━━ Raw data

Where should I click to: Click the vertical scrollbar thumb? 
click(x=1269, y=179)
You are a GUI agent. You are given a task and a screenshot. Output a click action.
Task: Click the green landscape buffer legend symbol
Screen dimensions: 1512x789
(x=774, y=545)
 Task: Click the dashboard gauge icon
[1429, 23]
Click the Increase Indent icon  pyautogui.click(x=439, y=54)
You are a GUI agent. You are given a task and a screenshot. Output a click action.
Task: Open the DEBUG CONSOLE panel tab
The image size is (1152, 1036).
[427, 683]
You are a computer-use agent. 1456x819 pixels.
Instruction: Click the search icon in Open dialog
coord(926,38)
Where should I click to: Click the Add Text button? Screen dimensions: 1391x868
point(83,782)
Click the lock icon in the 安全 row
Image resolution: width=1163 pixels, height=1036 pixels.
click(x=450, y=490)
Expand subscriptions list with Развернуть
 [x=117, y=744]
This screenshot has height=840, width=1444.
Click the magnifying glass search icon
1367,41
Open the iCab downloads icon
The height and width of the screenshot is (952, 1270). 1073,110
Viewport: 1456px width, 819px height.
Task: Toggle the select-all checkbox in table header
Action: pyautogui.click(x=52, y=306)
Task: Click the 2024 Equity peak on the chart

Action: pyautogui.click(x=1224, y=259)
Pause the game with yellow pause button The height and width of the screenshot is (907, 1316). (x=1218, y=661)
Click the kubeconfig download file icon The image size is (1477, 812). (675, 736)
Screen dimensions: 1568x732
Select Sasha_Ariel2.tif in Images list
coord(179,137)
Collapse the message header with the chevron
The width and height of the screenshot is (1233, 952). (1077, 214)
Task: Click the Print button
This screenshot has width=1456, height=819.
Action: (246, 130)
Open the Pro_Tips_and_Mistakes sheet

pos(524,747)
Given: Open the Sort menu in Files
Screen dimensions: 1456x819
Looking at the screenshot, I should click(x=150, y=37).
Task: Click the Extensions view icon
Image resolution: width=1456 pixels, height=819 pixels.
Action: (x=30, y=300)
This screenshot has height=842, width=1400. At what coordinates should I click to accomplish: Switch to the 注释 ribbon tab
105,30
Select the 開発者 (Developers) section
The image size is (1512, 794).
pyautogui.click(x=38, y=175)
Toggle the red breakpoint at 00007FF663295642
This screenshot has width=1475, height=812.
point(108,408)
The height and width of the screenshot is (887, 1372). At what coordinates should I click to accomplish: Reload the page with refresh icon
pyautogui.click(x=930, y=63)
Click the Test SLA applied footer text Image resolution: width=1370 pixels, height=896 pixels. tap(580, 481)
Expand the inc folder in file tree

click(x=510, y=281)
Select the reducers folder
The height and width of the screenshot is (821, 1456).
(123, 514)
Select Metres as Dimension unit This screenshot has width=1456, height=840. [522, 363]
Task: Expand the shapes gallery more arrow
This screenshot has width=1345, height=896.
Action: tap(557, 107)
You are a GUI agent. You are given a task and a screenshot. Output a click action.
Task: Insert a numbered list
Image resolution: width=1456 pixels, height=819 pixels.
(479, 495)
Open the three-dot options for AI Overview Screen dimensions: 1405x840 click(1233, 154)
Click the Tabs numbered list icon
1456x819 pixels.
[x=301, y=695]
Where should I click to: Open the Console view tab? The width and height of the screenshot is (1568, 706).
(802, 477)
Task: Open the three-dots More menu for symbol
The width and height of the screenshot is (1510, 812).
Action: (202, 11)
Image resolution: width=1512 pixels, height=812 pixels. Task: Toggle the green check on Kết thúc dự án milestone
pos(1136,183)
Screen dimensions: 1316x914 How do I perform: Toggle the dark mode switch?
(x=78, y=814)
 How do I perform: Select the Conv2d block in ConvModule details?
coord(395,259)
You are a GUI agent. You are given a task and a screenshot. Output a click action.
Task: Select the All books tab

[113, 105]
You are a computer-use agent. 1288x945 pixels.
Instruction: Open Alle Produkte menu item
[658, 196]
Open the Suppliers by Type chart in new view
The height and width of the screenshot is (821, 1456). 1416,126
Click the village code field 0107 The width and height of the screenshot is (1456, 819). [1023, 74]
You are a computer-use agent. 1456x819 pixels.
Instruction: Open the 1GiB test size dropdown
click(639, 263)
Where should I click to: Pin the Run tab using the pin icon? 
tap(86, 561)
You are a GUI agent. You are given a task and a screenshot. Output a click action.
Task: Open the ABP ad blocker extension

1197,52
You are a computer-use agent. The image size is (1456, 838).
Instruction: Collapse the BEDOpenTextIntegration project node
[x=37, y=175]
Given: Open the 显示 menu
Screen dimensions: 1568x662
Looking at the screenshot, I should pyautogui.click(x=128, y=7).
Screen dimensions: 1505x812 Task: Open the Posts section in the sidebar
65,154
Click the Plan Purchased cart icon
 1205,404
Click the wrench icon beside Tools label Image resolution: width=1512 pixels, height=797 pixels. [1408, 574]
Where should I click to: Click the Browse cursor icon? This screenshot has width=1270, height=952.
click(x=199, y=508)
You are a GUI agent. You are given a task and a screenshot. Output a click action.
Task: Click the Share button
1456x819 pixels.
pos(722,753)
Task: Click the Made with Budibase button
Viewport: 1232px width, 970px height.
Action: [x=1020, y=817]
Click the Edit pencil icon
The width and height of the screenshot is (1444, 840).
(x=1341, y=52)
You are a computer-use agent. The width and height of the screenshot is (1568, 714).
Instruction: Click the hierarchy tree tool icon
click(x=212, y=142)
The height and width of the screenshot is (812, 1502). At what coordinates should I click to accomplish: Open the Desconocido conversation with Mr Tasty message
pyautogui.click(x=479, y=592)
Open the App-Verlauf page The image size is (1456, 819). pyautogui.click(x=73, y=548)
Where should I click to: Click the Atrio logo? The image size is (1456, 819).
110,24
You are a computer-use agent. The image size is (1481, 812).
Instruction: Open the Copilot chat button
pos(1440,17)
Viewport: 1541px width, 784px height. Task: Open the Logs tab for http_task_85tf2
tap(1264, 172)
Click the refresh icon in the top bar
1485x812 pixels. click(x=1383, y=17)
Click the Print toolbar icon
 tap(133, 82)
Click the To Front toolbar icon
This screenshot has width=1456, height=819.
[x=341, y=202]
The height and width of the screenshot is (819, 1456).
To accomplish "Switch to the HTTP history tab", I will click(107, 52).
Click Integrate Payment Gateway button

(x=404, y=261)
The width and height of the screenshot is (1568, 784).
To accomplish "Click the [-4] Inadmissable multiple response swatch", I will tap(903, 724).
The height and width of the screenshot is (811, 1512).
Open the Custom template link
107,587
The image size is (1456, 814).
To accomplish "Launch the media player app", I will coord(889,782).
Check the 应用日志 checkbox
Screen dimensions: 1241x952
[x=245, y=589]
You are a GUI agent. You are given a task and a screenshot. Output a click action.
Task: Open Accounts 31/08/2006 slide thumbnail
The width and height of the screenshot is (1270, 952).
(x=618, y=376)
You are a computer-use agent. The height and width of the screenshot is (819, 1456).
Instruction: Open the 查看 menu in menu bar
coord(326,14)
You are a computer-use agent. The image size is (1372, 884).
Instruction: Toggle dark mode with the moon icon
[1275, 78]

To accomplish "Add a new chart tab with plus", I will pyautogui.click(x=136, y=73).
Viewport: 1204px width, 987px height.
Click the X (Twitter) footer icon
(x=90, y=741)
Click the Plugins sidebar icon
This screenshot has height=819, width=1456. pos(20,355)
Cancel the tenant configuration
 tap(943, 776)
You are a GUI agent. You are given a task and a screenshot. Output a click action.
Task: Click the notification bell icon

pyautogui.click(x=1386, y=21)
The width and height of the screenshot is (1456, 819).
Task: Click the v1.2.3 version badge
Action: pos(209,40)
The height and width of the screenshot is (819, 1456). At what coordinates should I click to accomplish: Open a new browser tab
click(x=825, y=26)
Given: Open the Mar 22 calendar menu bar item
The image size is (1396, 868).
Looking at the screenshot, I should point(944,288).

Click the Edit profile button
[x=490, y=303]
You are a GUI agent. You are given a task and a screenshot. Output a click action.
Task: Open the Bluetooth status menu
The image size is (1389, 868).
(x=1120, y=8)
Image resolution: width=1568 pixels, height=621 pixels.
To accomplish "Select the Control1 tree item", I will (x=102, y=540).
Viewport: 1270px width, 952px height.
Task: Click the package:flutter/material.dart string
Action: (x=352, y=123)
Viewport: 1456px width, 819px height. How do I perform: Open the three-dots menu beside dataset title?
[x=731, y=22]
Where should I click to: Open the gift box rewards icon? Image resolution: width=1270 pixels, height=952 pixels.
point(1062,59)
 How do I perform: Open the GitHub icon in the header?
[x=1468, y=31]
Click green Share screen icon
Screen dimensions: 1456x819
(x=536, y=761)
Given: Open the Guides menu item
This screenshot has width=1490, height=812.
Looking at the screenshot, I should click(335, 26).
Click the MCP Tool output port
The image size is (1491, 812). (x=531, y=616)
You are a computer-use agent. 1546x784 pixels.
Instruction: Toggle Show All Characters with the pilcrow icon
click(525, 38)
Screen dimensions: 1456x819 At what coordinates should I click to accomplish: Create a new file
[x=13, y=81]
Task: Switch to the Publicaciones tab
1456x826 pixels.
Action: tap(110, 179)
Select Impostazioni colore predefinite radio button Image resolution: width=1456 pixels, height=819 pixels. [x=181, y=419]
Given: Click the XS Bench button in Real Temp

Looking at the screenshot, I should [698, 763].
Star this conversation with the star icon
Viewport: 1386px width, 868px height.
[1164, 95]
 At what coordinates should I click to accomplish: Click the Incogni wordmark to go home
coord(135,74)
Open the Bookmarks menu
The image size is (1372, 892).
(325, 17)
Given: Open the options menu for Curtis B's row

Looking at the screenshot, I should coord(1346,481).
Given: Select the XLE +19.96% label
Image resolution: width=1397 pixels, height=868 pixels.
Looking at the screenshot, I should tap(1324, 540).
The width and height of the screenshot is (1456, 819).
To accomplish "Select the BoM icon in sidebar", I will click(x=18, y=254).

━━━━

Task requirements:
Taking the entries above, write out exactly each line from the one holding "Click the magnifying glass search icon" to the one holding "Pause the game", both included, and stop there.

Answer space:
Click the magnifying glass search icon
1367,41
Open the iCab downloads icon
The height and width of the screenshot is (952, 1270). 1073,110
Viewport: 1456px width, 819px height.
Task: Toggle the select-all checkbox in table header
Action: pyautogui.click(x=52, y=306)
Task: Click the 2024 Equity peak on the chart

Action: pyautogui.click(x=1224, y=259)
Pause the game with yellow pause button The height and width of the screenshot is (907, 1316). (x=1218, y=661)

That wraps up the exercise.